Dataset entries
++++++++++++++++++++

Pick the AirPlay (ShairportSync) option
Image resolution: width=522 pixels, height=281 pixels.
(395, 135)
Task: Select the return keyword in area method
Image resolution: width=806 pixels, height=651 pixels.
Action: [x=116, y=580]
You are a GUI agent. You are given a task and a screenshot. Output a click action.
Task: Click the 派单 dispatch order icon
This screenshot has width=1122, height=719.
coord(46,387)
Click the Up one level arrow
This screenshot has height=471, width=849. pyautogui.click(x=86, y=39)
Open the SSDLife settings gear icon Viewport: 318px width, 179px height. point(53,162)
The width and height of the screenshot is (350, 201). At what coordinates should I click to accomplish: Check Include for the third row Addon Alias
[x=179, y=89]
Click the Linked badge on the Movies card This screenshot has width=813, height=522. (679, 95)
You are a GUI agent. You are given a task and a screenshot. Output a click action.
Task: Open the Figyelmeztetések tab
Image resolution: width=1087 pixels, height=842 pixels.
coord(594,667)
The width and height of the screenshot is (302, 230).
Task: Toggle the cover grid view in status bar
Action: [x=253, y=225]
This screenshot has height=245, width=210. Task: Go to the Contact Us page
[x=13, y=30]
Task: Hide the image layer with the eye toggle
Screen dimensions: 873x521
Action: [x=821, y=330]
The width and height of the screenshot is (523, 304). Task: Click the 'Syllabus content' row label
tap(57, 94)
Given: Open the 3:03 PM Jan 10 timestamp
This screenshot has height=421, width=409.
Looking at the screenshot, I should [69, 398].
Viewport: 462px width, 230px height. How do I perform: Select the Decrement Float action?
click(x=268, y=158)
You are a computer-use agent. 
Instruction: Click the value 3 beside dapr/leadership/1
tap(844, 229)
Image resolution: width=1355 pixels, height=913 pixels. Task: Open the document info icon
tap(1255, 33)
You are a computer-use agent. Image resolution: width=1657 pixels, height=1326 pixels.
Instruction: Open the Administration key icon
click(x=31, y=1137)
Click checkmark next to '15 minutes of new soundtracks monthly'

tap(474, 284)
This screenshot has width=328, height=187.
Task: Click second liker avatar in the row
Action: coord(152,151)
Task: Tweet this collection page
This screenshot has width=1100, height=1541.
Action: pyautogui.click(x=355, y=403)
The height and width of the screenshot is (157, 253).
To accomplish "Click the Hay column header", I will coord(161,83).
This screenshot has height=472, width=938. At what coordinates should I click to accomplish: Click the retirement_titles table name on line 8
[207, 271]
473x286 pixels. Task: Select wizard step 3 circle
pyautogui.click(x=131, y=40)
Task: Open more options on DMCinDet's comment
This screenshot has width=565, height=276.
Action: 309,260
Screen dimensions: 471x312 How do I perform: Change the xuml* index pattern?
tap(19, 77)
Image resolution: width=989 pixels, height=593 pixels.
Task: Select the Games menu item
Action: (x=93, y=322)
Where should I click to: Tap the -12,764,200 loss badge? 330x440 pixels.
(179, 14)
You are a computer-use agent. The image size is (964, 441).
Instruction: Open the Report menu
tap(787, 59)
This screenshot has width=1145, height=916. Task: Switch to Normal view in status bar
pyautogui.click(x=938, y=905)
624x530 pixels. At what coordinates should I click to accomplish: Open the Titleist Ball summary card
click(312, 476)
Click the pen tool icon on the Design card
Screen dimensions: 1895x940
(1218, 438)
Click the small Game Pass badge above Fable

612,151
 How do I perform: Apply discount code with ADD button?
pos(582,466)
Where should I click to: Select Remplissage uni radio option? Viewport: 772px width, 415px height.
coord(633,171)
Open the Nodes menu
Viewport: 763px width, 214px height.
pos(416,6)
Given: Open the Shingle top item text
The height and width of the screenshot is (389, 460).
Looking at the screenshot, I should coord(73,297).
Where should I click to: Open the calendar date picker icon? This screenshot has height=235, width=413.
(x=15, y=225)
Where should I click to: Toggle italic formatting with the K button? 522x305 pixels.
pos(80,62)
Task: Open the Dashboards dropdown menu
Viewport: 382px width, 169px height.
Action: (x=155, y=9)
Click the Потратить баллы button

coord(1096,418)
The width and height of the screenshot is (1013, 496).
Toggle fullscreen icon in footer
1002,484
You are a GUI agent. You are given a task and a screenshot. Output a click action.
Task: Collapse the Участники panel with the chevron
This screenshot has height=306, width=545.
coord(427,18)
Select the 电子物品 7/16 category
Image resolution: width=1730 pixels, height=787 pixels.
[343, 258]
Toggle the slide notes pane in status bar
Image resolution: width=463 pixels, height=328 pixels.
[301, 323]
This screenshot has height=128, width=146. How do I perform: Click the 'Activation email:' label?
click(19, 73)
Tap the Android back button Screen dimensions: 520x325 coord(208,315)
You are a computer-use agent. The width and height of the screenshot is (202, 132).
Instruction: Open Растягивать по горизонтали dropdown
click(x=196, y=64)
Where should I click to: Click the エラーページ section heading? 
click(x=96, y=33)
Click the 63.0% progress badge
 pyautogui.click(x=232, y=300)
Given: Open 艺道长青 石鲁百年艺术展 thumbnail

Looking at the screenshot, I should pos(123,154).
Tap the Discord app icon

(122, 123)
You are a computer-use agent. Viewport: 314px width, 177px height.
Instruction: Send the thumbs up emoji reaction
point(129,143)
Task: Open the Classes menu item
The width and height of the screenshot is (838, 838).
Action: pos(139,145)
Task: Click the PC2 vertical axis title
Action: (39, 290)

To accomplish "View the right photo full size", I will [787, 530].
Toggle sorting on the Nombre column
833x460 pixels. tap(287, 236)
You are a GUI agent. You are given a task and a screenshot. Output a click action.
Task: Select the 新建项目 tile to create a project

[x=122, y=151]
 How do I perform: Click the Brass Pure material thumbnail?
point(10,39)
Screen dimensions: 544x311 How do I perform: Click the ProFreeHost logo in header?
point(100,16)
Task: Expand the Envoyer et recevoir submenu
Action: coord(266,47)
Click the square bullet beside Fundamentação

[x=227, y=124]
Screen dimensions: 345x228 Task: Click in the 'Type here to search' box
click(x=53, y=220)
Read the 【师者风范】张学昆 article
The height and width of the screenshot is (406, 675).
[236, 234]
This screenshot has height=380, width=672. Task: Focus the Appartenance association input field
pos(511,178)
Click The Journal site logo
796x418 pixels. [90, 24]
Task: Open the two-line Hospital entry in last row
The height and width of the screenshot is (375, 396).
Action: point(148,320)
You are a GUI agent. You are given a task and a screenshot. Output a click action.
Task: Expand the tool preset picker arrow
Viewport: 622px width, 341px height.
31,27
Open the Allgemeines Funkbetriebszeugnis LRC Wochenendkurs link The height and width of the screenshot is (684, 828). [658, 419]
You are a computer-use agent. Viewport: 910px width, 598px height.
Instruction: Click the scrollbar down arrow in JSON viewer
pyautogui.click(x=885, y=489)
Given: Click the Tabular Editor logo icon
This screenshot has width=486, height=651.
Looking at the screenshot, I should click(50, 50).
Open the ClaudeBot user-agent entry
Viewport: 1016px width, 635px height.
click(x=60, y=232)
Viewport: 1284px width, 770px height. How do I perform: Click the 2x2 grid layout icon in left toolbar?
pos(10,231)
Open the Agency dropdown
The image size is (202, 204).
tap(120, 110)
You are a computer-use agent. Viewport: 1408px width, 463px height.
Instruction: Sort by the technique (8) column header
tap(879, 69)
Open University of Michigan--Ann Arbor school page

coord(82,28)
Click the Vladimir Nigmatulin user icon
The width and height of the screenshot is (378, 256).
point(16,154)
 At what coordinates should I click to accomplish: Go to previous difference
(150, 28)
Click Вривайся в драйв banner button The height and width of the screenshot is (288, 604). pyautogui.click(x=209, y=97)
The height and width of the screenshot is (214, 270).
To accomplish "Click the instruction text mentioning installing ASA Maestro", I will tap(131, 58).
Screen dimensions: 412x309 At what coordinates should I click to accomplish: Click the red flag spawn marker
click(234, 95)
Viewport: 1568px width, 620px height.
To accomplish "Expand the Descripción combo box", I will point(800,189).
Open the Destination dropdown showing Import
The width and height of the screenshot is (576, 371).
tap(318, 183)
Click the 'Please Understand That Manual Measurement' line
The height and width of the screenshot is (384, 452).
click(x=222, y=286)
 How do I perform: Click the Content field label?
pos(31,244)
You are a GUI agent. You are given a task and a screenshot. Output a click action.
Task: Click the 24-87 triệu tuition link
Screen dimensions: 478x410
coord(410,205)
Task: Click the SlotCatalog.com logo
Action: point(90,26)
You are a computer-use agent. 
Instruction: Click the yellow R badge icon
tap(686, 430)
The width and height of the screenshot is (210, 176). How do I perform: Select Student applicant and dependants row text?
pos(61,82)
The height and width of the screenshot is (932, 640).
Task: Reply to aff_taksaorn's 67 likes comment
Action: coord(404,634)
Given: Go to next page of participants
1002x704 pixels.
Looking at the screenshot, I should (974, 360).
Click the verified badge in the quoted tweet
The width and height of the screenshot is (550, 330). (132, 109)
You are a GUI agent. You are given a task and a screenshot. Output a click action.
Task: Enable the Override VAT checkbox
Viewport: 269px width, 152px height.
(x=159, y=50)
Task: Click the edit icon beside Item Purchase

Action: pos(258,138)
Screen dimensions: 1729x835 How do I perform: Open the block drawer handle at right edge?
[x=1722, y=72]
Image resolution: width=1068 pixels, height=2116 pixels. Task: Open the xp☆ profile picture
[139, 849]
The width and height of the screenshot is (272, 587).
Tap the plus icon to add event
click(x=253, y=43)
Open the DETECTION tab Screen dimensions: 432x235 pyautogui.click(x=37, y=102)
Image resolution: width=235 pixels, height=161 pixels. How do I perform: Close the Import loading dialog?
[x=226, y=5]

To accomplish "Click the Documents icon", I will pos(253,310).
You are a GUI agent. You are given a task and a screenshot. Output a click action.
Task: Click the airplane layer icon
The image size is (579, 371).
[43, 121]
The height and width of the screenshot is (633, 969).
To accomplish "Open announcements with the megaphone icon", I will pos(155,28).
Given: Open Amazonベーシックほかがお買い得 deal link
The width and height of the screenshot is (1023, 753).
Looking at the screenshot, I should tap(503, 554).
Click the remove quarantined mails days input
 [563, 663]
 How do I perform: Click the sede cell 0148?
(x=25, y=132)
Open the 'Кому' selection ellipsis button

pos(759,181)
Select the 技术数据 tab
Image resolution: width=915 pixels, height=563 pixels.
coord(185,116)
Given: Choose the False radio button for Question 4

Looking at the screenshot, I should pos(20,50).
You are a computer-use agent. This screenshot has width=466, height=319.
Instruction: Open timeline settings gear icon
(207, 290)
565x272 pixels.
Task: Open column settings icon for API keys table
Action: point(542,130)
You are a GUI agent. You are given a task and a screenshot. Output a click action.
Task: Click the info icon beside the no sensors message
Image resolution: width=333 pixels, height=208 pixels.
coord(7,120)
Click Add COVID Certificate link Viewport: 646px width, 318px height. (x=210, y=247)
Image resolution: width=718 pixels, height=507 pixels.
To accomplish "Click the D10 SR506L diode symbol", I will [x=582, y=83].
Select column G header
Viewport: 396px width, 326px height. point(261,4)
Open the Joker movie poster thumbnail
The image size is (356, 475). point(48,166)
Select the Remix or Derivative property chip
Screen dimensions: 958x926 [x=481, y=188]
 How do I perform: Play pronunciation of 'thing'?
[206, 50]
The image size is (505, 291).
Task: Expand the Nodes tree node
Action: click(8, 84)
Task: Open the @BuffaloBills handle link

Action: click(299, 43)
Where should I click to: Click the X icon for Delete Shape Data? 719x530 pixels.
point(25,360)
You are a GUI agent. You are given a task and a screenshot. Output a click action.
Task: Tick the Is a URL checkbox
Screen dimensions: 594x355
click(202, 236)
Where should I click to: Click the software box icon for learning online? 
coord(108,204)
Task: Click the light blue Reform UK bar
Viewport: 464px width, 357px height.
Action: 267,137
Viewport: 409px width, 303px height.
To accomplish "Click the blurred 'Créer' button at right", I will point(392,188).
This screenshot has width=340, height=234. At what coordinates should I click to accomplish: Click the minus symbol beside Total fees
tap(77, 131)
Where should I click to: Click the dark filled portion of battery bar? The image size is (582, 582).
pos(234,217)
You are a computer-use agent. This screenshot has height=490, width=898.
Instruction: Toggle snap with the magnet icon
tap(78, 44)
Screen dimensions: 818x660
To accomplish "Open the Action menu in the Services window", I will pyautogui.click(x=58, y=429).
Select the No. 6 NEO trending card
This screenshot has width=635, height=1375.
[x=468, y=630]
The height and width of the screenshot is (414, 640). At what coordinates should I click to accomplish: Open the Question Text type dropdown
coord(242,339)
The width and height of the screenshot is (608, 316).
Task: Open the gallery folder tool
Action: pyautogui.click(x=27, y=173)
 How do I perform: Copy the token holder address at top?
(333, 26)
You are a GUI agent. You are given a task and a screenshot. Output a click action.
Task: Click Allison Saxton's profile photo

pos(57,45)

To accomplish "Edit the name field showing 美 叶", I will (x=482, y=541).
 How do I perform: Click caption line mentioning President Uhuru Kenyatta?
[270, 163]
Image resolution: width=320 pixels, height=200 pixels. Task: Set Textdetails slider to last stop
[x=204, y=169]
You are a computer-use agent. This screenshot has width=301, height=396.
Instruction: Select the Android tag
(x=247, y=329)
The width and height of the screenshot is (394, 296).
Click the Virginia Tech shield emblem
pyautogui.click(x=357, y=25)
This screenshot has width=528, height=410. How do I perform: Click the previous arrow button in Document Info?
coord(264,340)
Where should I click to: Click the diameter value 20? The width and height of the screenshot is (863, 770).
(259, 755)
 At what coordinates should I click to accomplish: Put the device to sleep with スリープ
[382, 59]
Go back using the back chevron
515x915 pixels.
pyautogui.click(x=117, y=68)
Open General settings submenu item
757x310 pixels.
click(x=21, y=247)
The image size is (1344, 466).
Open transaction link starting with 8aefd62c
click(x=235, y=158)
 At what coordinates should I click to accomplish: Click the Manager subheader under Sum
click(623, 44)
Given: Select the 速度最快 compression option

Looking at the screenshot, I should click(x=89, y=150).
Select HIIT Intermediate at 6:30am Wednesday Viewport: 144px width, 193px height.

++++++++++++++++++++

TASK INSTRUCTIONS> Using the records above, copy word for word the line with "Open the Nodes menu", the line with "Tap the Android", and every line between them.

EXERCISE ANSWER>
Open the Nodes menu
Viewport: 763px width, 214px height.
pos(416,6)
Given: Open the Shingle top item text
The height and width of the screenshot is (389, 460).
Looking at the screenshot, I should coord(73,297).
Where should I click to: Open the calendar date picker icon? This screenshot has height=235, width=413.
(x=15, y=225)
Where should I click to: Toggle italic formatting with the K button? 522x305 pixels.
pos(80,62)
Task: Open the Dashboards dropdown menu
Viewport: 382px width, 169px height.
Action: (x=155, y=9)
Click the Потратить баллы button

coord(1096,418)
The width and height of the screenshot is (1013, 496).
Toggle fullscreen icon in footer
1002,484
You are a GUI agent. You are given a task and a screenshot. Output a click action.
Task: Collapse the Участники panel with the chevron
This screenshot has height=306, width=545.
coord(427,18)
Select the 电子物品 7/16 category
Image resolution: width=1730 pixels, height=787 pixels.
[343, 258]
Toggle the slide notes pane in status bar
Image resolution: width=463 pixels, height=328 pixels.
[301, 323]
This screenshot has height=128, width=146. How do I perform: Click the 'Activation email:' label?
click(19, 73)
Tap the Android back button Screen dimensions: 520x325 coord(208,315)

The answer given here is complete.